Input for this task below:

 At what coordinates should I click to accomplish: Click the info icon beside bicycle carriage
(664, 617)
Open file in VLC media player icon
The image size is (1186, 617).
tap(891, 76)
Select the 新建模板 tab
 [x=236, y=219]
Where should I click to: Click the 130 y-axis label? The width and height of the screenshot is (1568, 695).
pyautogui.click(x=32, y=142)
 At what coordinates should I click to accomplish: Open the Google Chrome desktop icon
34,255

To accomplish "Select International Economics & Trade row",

End of Input for this task.

What needs to be done
Counting the line that contains "At what coordinates should I click to accomplish: Open" as the first, copy exactly every line through the end of the records, and nothing else.

Response for this exercise
 At what coordinates should I click to accomplish: Open the Google Chrome desktop icon
34,255

To accomplish "Select International Economics & Trade row",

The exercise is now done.